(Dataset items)
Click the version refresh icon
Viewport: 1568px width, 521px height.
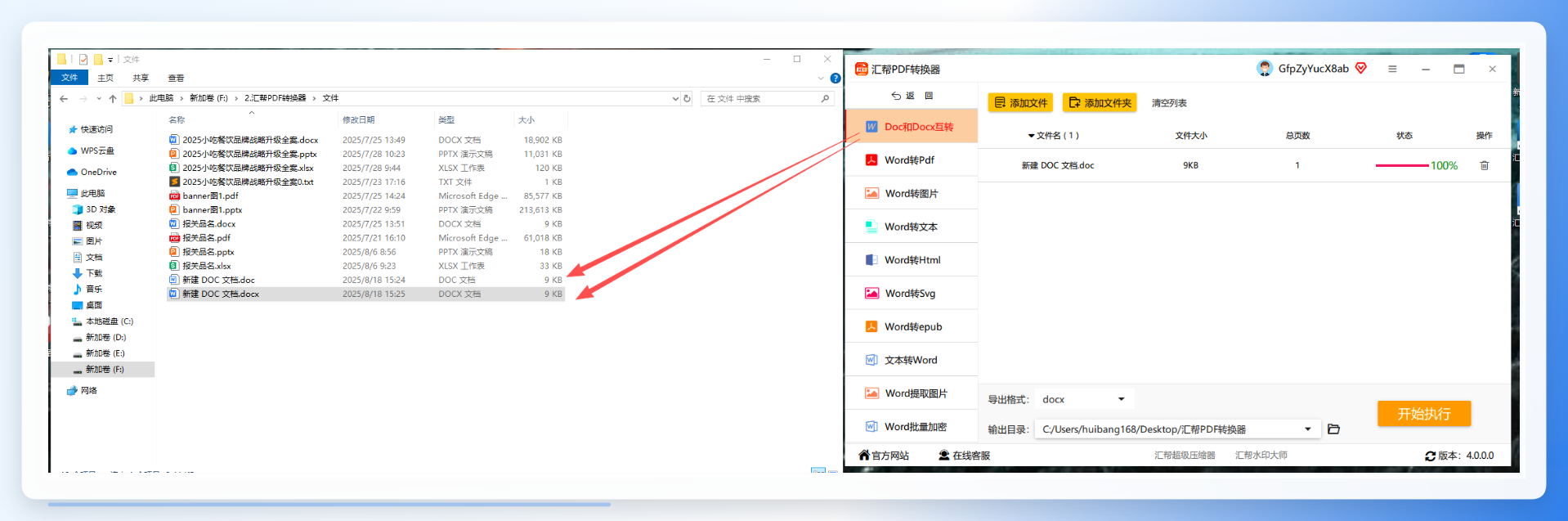point(1430,456)
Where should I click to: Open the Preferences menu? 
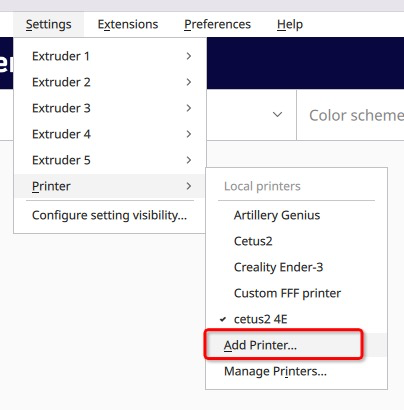click(217, 24)
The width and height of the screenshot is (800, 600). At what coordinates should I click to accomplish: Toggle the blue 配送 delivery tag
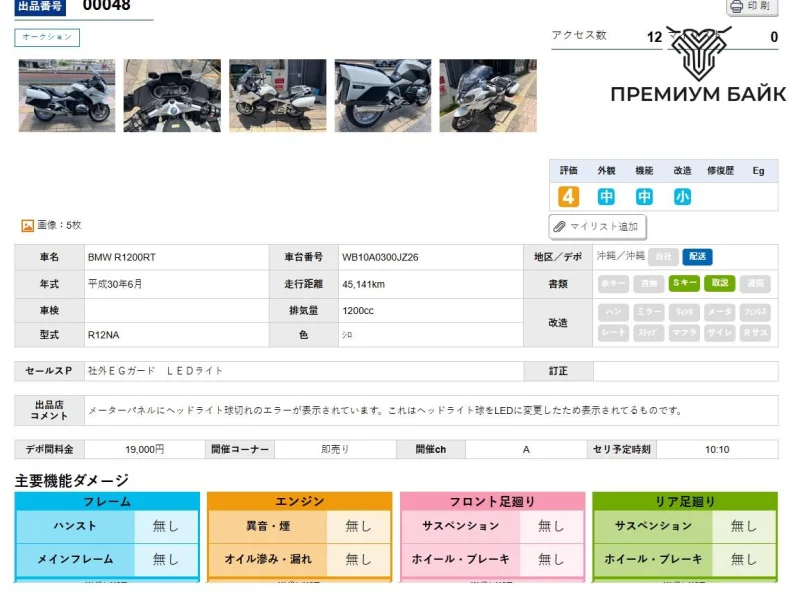click(697, 257)
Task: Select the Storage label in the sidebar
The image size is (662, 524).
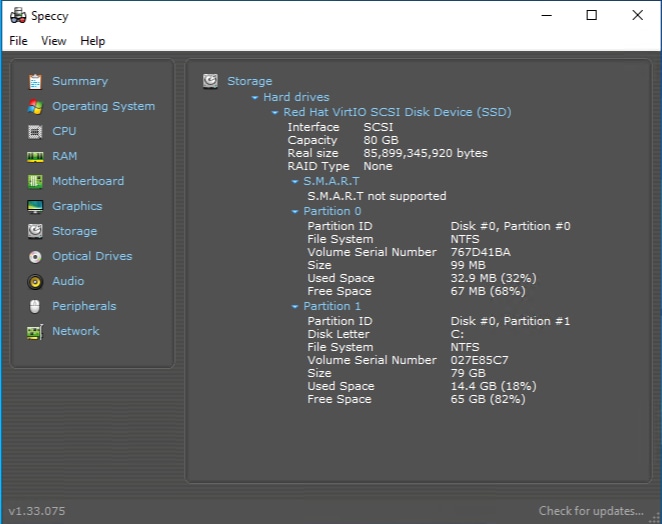Action: tap(75, 231)
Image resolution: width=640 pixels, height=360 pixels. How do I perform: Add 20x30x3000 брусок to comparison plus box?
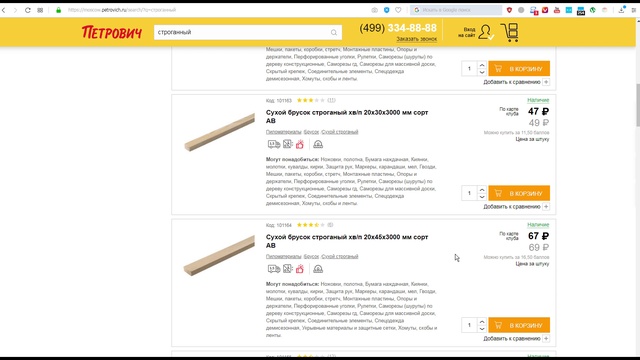tap(546, 207)
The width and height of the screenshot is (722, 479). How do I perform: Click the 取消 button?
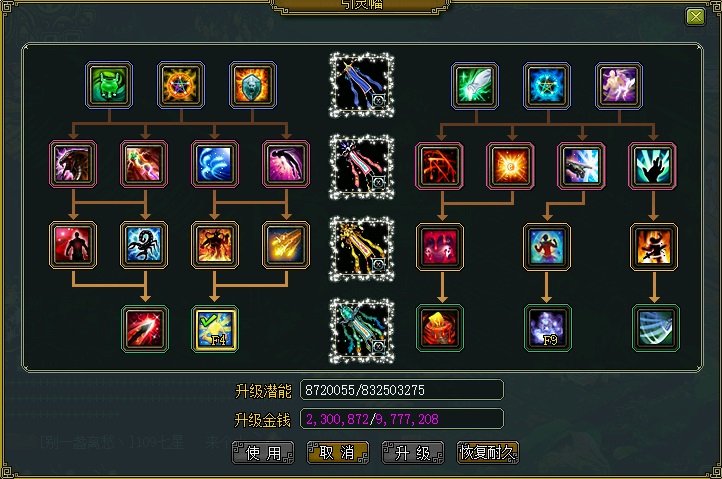click(x=338, y=453)
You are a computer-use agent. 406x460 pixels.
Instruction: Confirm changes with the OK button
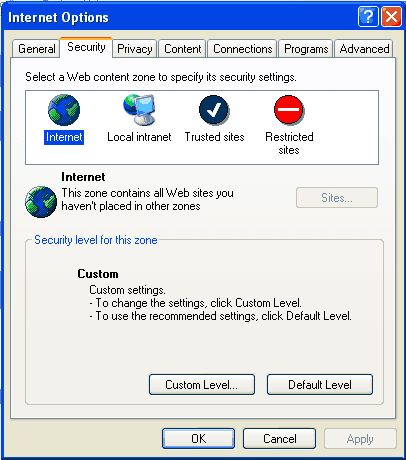(x=199, y=439)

# [WORK REQUIRED]
Your task is to retype the lines running from the one that contains "Where should I" through the end of the records, and nothing else. Pictures are not part of the copy.

# [RESPONSE TO THE EXERCISE]
Where should I click to: Open the Preferences menu? 
click(217, 24)
The width and height of the screenshot is (800, 600). At what coordinates should I click to accomplish: Toggle the blue 配送 delivery tag
click(697, 257)
Task: Select the Storage label in the sidebar
The image size is (662, 524).
Action: tap(75, 231)
Image resolution: width=640 pixels, height=360 pixels. How do I perform: Add 20x30x3000 брусок to comparison plus box?
tap(546, 207)
The width and height of the screenshot is (722, 479). How do I perform: Click the 取消 button?
click(x=338, y=453)
You are a computer-use agent. 406x460 pixels.
Instruction: Confirm changes with the OK button
(x=199, y=439)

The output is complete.